## Selected text

□ □ □ □

You shouldn't be embarrassed. Your wife should be the one to feel shame, embarrassment. Sorry this has happened to you.

Sent from my SM-G970F using Tapatalk


----------



## No Longer Lonely Husband

*Deidre* said:


> Well, she’s a liar. She has been found out and her reaction is to continue lying. And pushing it on you like how dare you think this of me, bla bla…
> 
> I’d encourage you to read the stories on here of infidelity - those who left and those who reconciled. It’s a hard road either way but it may give you some perspective.


I reconciled seven years ago after being hellbent on divorce. Long story, but I went scorched earth on POSOM and my FWW. If you desire to reconcile exposure is a must. If you are solid on divorce proceed with caution. PM me is you have questions


----------



## QuietGuy

It is normal to feel embarrassed, but you shouldn't. Cheating is about the cheaters shortcomings not yours, Her ability and willingness to lie so well would be an absolute deal breaker for me, How could you possibly ever trust her again. She seems to have no conscience, guilt, remorse or even regret. Regardless of what she does or says from this point on, I would recommend divorce. Just keep marching forward one step at a time, one day at a time. No need to justify yourself to her or even engage in any deep conversations. Your only goals now should be to look after your kids, look after yourself and get yourself out of infidelity. It will get better - but probably not anytime soon.

□ □ □ □

## What to do
[1] Answer each question from the forum thread.
(a) How long ago did No Longer Lonely Husband reconcile?
(b) According to QuietGuy, whose shortcomings is cheating about?
(c) What stories does Deidre encourage reading?
[2] Decide whether each statement agrees with the forum thread, and answer yes or no with the deciding words quoted.
(a) No Longer Lonely Husband says exposure is required for anyone who wants to reconcile.
(b) QuietGuy recommends working toward reconciliation.
(c) Deidre says leaving is an easy road.
Answer using only the forum thread.

## Dataset section
□ □ □ □

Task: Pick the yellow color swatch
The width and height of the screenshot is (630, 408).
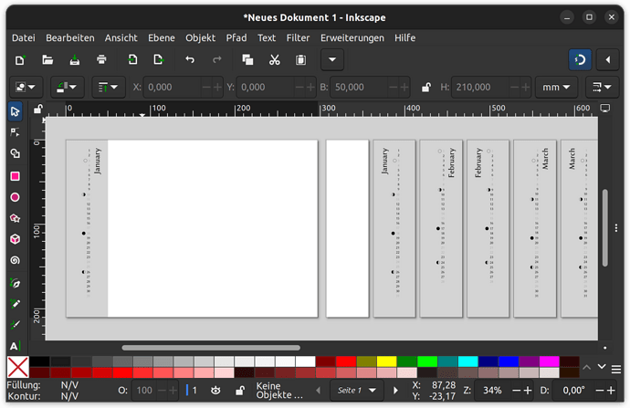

□ □ □ □

## Answers provided
[1]
(a) Seven years ago.
(b) The cheater's, not the person who was cheated on.
(c) The stories of infidelity on the forum, from both those who left and those who reconciled.

[2]
(a) Yes: "If you desire to reconcile exposure is a must."
(b) No: "I would recommend divorce."
(c) No: "It’s a hard road either way"